MS BI (Microsoft Business Intelligence): refers to a suite of tools and technologies to help organizations collect, analyse, and visualize data for better decision-making.
LAMP (Linux - Apache - MySQL - PHP): the LAMP stack is a collection of open-source software used for developing dynamic websites and web applications.
Power BI: a business analytics tool developed by Microsoft that enables organizations to visualize their data, share insights, and make data-driven decisions.
Dynatrace: a platform for end-to-end monitoring of applications, infrastructure, and user experience. It is designed to help developers, IT operations teams, and business stakeholders monitor and optimize the performance of complex cloud-native environments, microservices architectures, and hybrid cloud systems.
GA (Google Analytics): a web analytics service offered by Google that helps developers, marketers, and product managers track and analyse user behaviour on websites and mobile applications.
DDD (Domain Driven Design): a concept and methodology in software development that emphasizes collaboration between technical and business teams to create a shared understanding of the problem domain. The goal is to design systems that closely align with real-world business processes and logic, ensuring that the software effectively addresses the needs of the business.
CT (Cycle Time): refers to the total time a unit (e.g., a task, product, or customer request) spends in a system from the moment it enters the queue until it exits after being processed. It is a key performance metric in queueing theory, operations management, and lean processes.
TTFC (Time to First Commit): a metric that measures the time it takes for a developer to make their first commit after joining a project, team, or organization. It is often used as an indicator of developer onboarding efficiency, tooling effectiveness, and overall developer experience.
SLO (Service Level Objective): Reliability Targets, often defined as Service Level Objectives (SLOs), are measurable goals that indicate the desired level of reliability, performance, and availability of a system or service. SLOs help teams balance innovation velocity and system stability, ensuring that services remain highly available and performant while allowing for continuous deployment and improvement.
Software Development Life Cycle (SDLC): a structured process that outlines the stages of developing, deploying, and maintaining software applications. Key Phases of SDLC:
- Planning & Requirements Gathering
- System Design
- Development (Coding & Implementation)
- Testing
- Deployment & Release
- Maintenance & Support
Time to Money (TTM): a key performance metric in the banking and financial services industry that measures the time it takes for a customer to receive funds after initiating a financing request. It reflects the efficiency of the loan approval, disbursement, and settlement process and is critical for customer satisfaction and operational performance.

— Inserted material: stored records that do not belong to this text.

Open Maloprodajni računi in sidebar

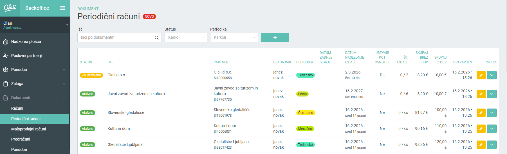point(28,129)
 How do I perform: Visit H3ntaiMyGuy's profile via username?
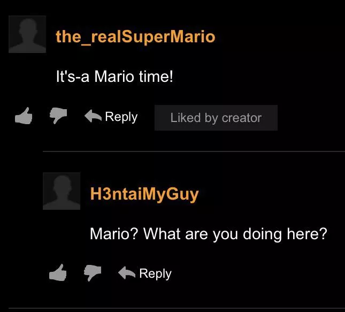pyautogui.click(x=144, y=194)
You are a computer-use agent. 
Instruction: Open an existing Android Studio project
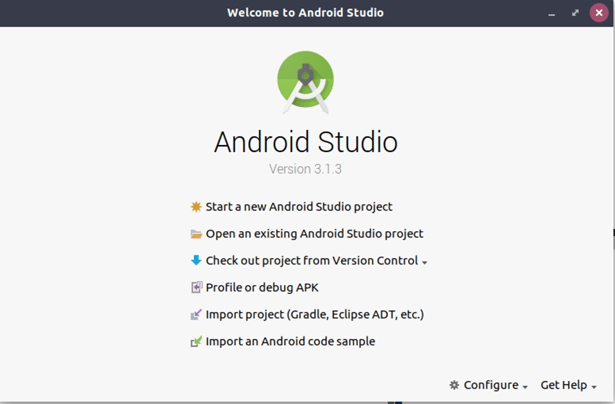point(314,234)
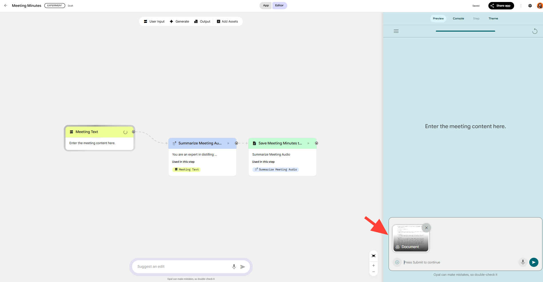Remove the attached Document thumbnail
Screen dimensions: 543x282
click(426, 228)
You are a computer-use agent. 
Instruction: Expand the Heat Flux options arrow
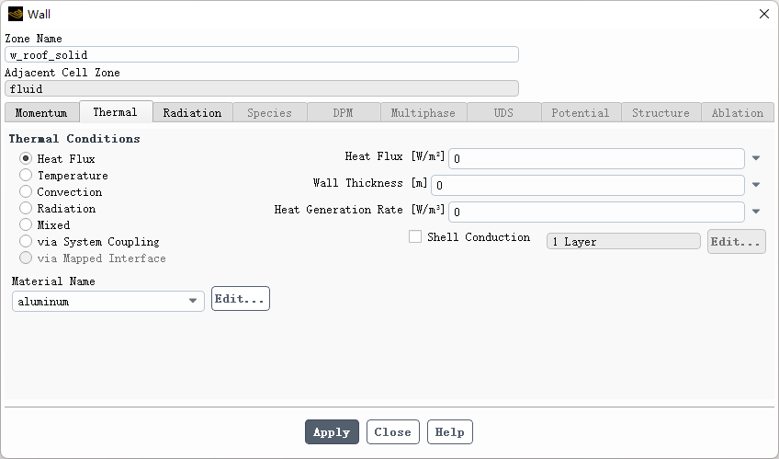[x=756, y=159]
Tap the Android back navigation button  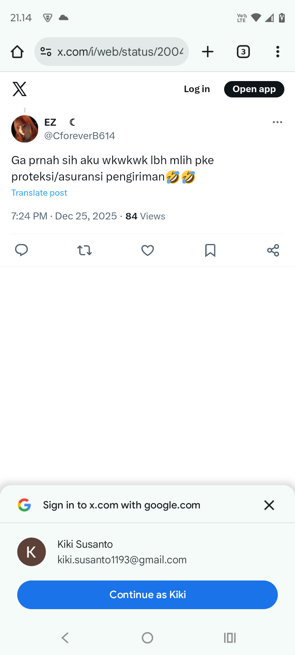[65, 637]
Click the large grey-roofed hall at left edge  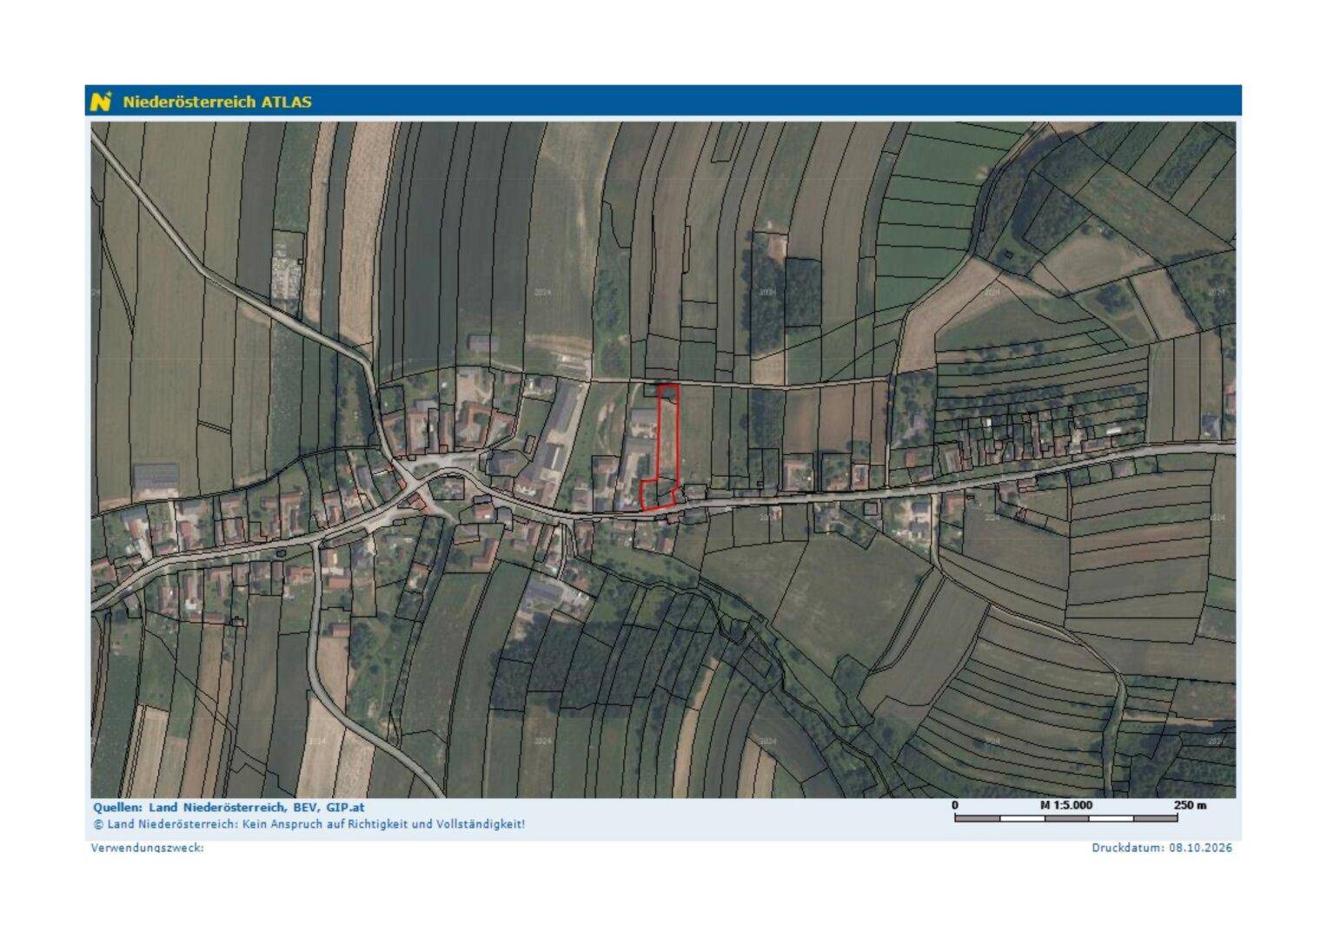click(x=156, y=477)
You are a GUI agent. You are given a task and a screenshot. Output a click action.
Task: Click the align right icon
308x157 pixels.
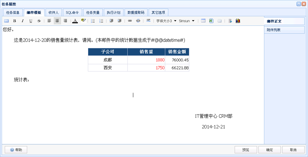click(x=65, y=21)
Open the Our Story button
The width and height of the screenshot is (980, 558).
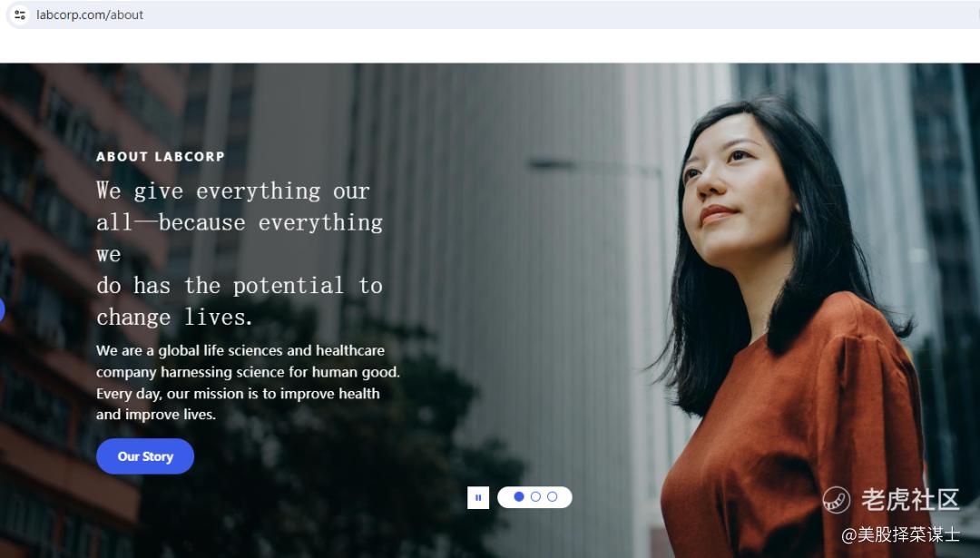(x=145, y=456)
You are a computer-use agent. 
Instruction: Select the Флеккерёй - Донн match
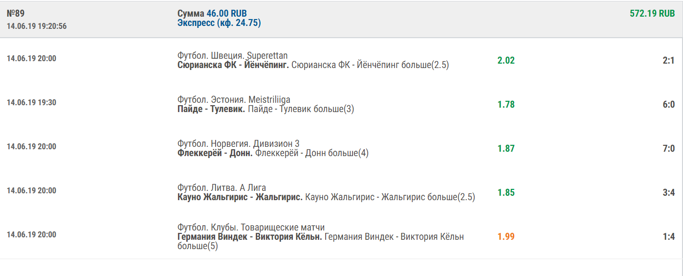pyautogui.click(x=215, y=153)
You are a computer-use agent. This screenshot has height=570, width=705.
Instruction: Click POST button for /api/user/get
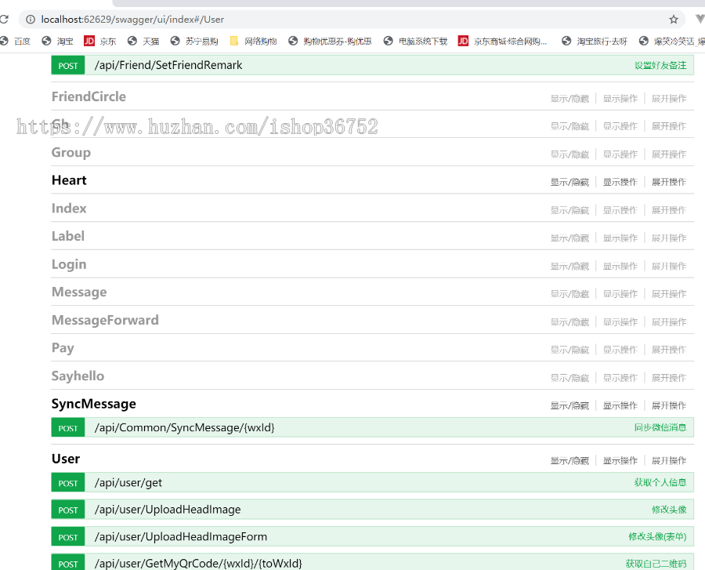pyautogui.click(x=68, y=483)
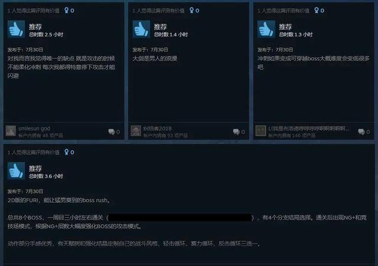378x266 pixels.
Task: Click the thumbs-up icon on the 3.6 小时 review
Action: pyautogui.click(x=16, y=171)
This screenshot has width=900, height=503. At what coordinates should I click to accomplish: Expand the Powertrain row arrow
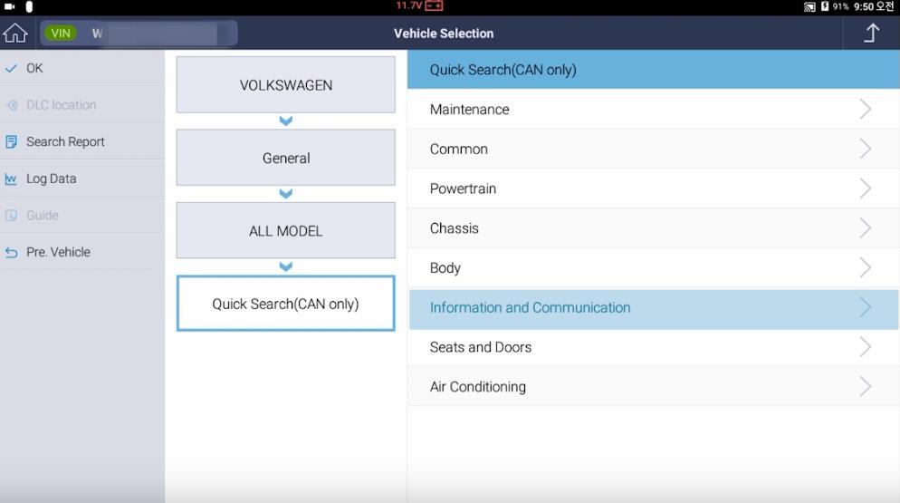pyautogui.click(x=865, y=189)
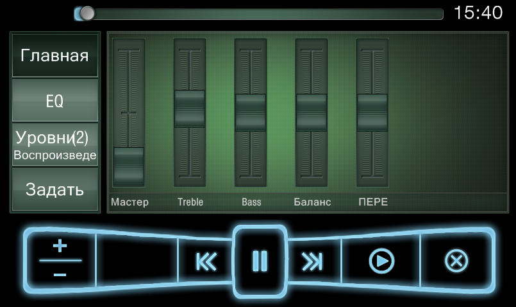516x307 pixels.
Task: Open the Главная tab
Action: click(54, 55)
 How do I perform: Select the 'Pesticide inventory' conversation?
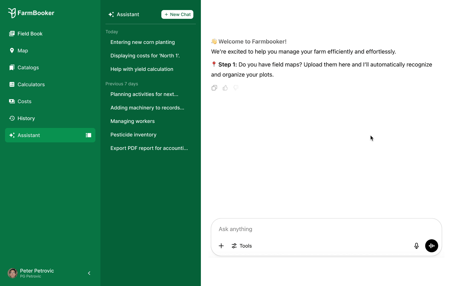(x=133, y=135)
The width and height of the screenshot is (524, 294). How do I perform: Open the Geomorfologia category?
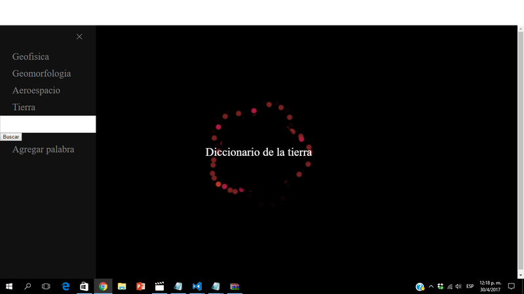click(41, 73)
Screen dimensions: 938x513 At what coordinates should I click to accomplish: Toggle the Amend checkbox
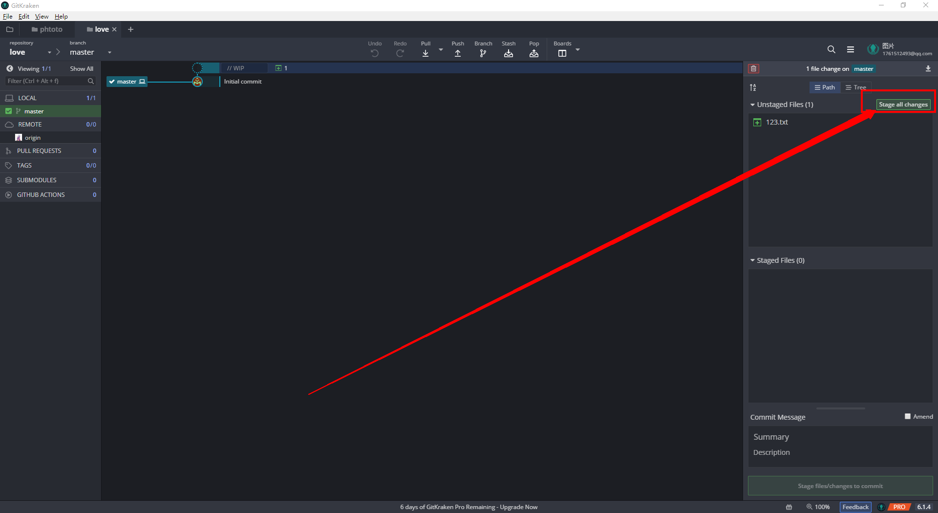tap(908, 416)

ISO 20022: an international standard for financial messaging that enables structured, rich, and data-driven communication between financial institutions. It defines a common language and format for exchanging financial information across payments, securities, trade finance, treasury, and foreign exchange (FX) transactions.
Application Program Interface (API): a set of rules or protocols that enables software applications to communicate with each other.
Electronic Data Interchange (EDI): a standardized method of electronically exchanging business documents between organizations in a structured, machine-readable format without manual intervention. It replaces paper-based transactions with automated data flows, improving efficiency, accuracy, and speed in business communications.